(Tasks to perform)
1. Repeat everything in the passage on French fascist ideology from "The wish to" down to "left to right.".
2. In the passage on French fascist ideology, what transition is named as one of the most important factors in the rise of fascist ideology?

(Source passage)

_ _ _ _

The wish to break with the liberal order was the connecting link between the Boulangist rebellion of the Blanquists, the former Communards, and the extreme left-wing radicals and the fascistically inclined or already fully fascist revolt of the neosocialists, the frontists, and the PPF [Parti Populaire Francais]. For both of these groups what really mattered was not the nature of the revolution but the very fact of the revolution. For both of these groups the nature of the regime that succeeded liberal democracy mattered much less than ending liberal democracy. This total rejection of the established order motivated one of the most important factors in the rise of fascist ideology: the transition from left to right.

_ _ _ _

(Extracted information)
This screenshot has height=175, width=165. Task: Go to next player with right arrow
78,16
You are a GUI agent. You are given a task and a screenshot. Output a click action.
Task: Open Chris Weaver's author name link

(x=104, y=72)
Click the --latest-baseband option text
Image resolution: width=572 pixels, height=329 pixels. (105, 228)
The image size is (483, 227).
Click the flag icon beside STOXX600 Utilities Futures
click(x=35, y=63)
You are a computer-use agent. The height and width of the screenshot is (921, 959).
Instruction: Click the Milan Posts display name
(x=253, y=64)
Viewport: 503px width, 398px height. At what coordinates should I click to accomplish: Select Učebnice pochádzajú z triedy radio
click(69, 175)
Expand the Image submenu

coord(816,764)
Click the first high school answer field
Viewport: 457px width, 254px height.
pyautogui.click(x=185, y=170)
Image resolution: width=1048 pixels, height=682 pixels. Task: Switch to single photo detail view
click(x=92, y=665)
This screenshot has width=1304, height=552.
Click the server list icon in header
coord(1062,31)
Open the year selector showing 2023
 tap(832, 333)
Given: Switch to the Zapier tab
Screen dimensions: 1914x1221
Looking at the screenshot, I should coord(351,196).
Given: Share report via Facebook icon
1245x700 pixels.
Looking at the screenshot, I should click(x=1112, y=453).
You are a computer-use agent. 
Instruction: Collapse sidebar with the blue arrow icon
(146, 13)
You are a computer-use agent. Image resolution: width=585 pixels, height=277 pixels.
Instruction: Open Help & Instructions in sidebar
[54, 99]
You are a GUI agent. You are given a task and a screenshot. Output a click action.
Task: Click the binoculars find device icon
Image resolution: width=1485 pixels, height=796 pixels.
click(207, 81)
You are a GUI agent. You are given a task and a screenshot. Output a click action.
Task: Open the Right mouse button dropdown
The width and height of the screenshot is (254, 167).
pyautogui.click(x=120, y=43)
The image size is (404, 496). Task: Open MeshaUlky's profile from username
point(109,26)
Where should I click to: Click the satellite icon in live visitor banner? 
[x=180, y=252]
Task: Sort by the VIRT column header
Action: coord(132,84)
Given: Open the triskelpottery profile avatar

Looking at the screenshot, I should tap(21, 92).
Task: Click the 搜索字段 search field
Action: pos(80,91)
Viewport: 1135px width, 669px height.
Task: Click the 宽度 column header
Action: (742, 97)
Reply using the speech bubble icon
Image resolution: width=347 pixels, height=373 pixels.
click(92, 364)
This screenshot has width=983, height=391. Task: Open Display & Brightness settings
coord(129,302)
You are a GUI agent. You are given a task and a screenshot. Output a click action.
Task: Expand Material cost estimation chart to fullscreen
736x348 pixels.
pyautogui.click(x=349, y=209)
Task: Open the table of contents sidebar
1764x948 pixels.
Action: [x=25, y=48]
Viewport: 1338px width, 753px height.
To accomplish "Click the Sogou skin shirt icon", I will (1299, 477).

_ _ _ _

(Solutions below)
1.
The wish to break with the liberal order was the connecting link between the Boulangist rebellion of the Blanquists, the former Communards, and the extreme left-wing radicals and the fascistically inclined or already fully fascist revolt of the neosocialists, the frontists, and the PPF [Parti Populaire Francais]. For both of these groups what really mattered was not the nature of the revolution but the very fact of the revolution. For both of these groups the nature of the regime that succeeded liberal democracy mattered much less than ending liberal democracy. This total rejection of the established order motivated one of the most important factors in the rise of fascist ideology: the transition from left to right.

2. The transition from left to right.